Rewrite the rows below, changing "label" to "text" and keeping everything else the same. Leave the pictures out of your answer.

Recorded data

▼

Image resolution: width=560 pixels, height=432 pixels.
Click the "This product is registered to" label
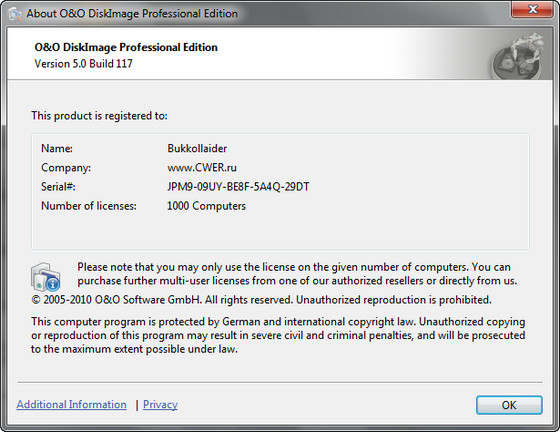99,116
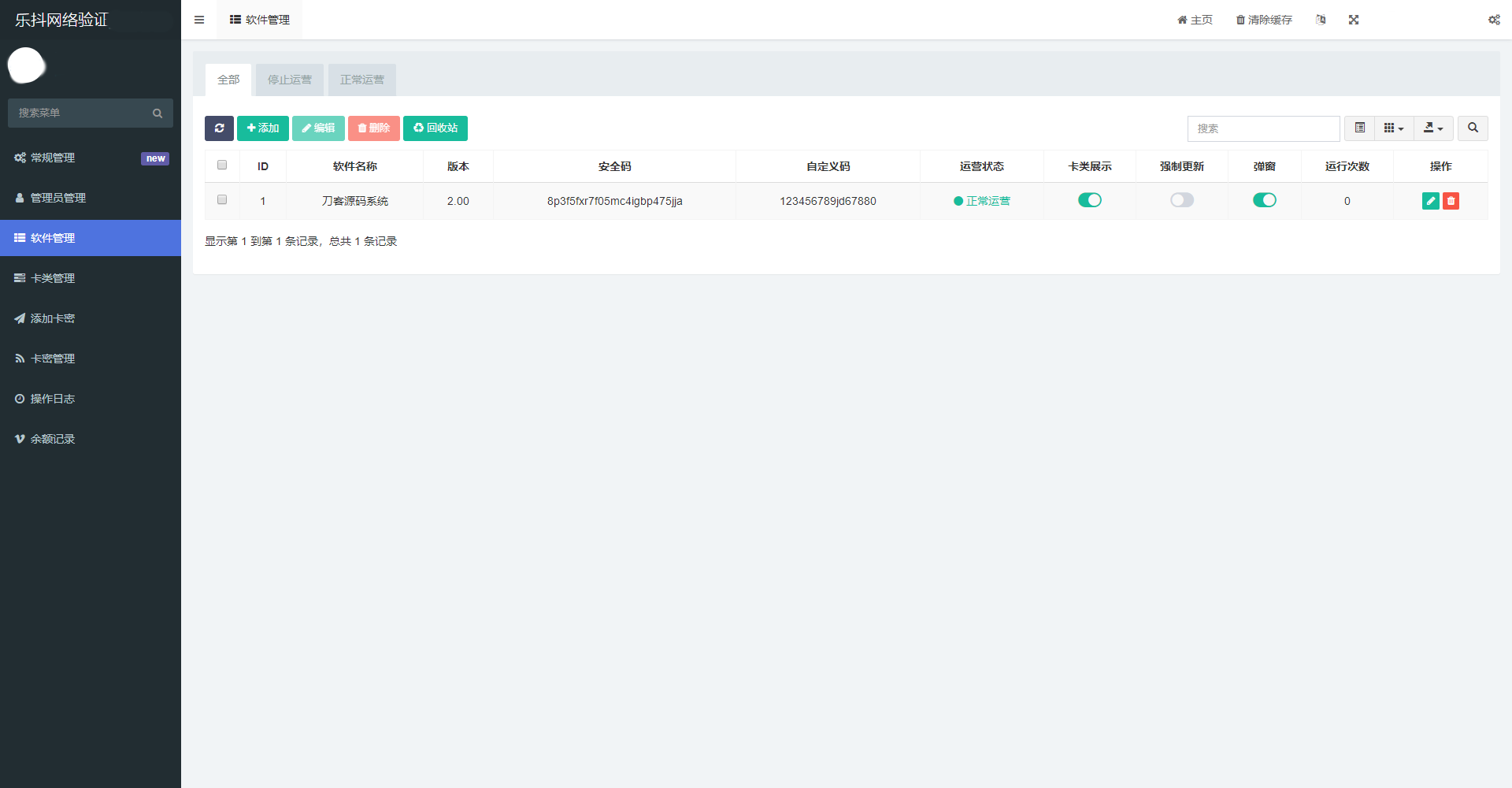Disable the 卡类展示 switch

click(1089, 200)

▲

### [EXERCISE SOLUTION]
Image resolution: width=560 pixels, height=432 pixels.
Click the "This product is registered to" text
99,116
Disable the 卡类展示 switch

click(1089, 200)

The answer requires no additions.